Vera will form part of a new assignment transporting goods in repetitive flows, partly on public roads, from a DFDS logistics centre to a port terminal in Gothenburg, Sweeden.
The footage of Volvo Vera making its way around a shipping container yard is at first a little unnerving, but once you see it in action for a while, you understand it understands its surroundings, the job at hand and is just getting about doing that job quietly and efficiently.
In transport and logistics, the margins are tight, meaning the timing of goods delivery is paramount to making the economics work. Having trucks that can drive 24×7 without standard breaks (still need to go recharge), means the business can be more sustainable in the long term thanks to technology.

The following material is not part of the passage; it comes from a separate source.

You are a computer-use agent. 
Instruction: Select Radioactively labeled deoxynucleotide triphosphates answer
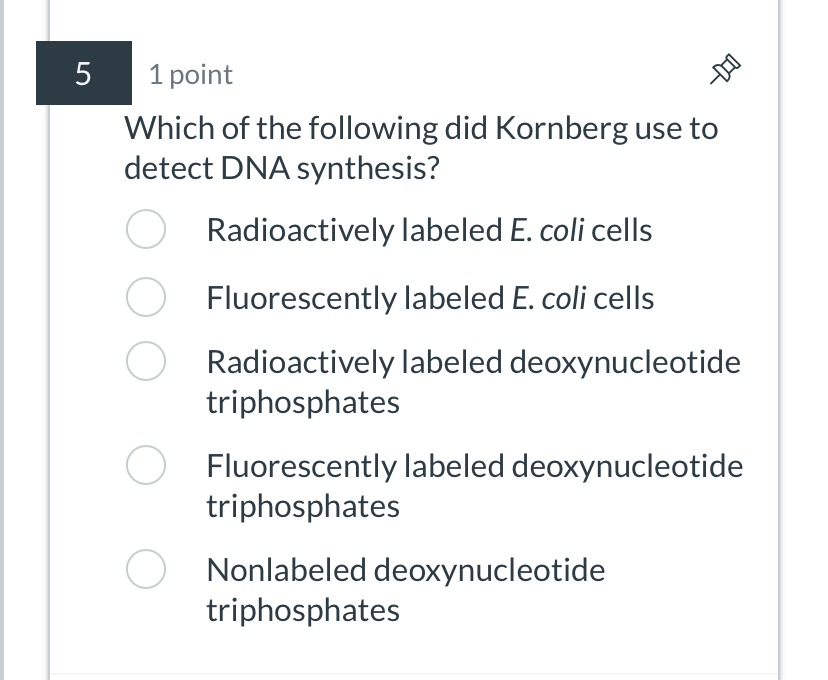coord(145,361)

If you want to know more about the future plans for Volvo Vera, then this great video with Mikael Karlsson and Sasko Cuklev from Volvo Trucks offers a great insight into where the company is going. They say demand has exploded, a sign of the times where the business is understanding the efficiency opportunity on offer here.
Volvo first unveiled their Vera platform back in September last year (see video below), but at the time it seemed like science fiction, rather than something that would be ready for practical applications any time soon. Just 9 months later, we now have a real-world use case, one that’ll be monitored carefully for business and technology success.
If you’re in this industry and aren’t paying attention to what your competitors are doing, expect to see your customers go elsewhere as those who run to the new technology will have a great advantage of on-time, reliable deliveries. It’s important to remember that these vehicles are connected, meaning that the analytics available for optimising fleet management is incredible.